Why Have There Been No Great Women Artists?
Linda Nochlin and Catherine Grant
In this stand-alone anniversary edition, Nochlin’s essay is published alongside its reappraisal, ‘Thirty Years After’. Written in an era of thriving feminist theory, as well as queer theory, race and postcolonial studies, ‘Thirty Years After’ is a striking reflection on the emergence of a whole new canon. With reference to Joan Mitchell, Louise Bourgeois, Cindy Sherman and many more, Nochlin diagnoses the state of women and art with unmatched precision and verve. ‘Why Have There Been No Great Women Artists?’ has become a slogan and rallying cry that resonates across culture and society; Dior even adopted it in their 2018 collections.
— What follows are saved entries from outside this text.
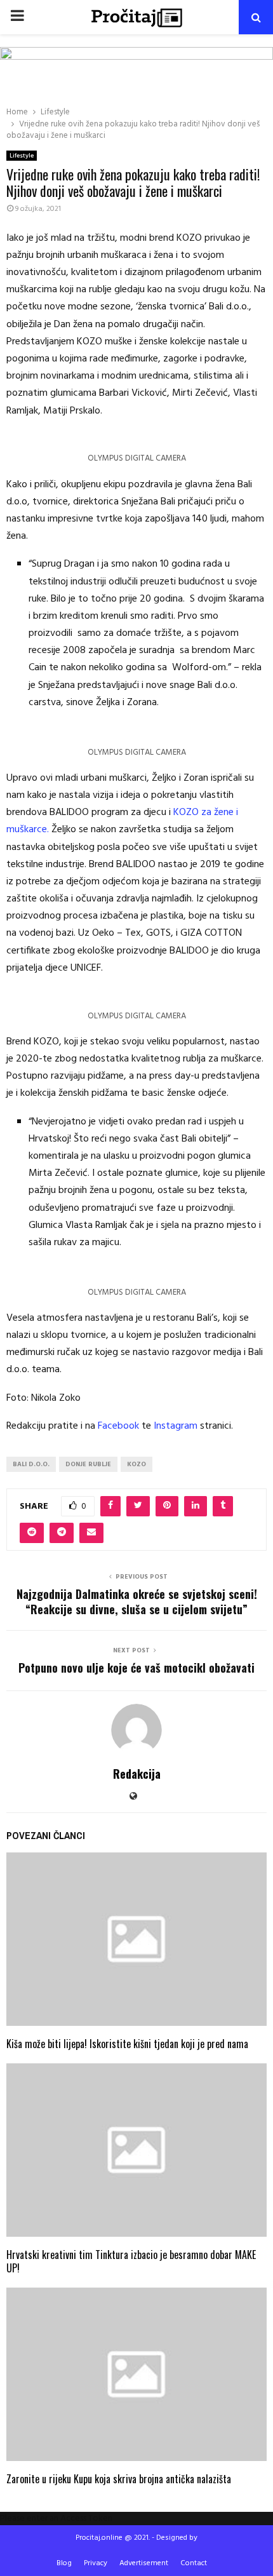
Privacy (95, 2563)
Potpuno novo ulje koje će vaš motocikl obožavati (136, 1667)
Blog (64, 2563)
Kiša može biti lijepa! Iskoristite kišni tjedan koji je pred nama (127, 2043)
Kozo (136, 1464)
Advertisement (143, 2563)
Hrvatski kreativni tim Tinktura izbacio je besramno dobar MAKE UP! (131, 2261)
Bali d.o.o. (31, 1464)
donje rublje (88, 1464)
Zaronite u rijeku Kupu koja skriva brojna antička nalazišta (118, 2478)
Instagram (175, 1426)
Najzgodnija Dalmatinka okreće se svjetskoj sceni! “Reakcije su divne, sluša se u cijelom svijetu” (137, 1601)
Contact (193, 2563)
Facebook (118, 1426)
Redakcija (137, 1774)
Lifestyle (22, 156)
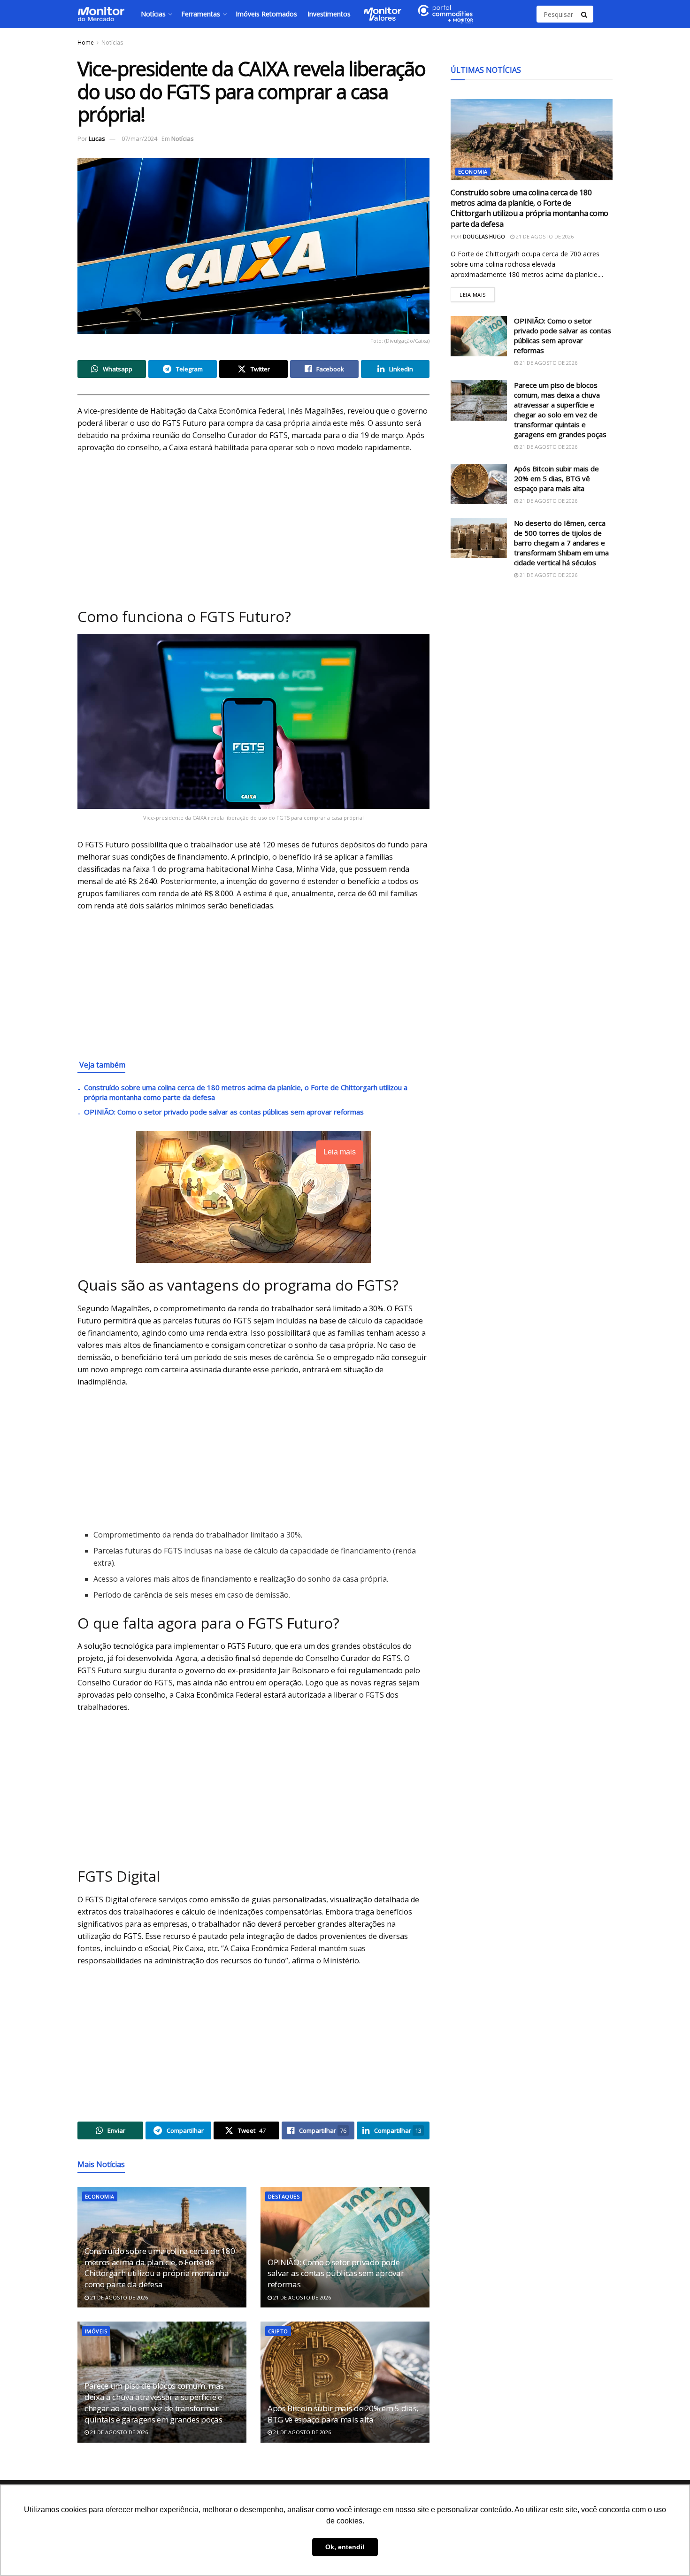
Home (85, 42)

In the 2020s, at a time when ‘certain patriarchal values are making a comeback’, Nochlin's message could not be more urgent: as she herself put it in 2015, ‘there is still a long way to go’.
With 14 illustrations
Linda Nochlin (1931–2017), described in the Guardian as ‘a trailblazer to the end’, was Lila Acheson Wallace Professor Emerita of Modern Art at the New York University Institute of the Fine Arts. She wrote extensively on issues of gender in art history and on 19th-century Realism. Her numerous publications include Women, Art and Power; Representing Women; Courbet and Misère.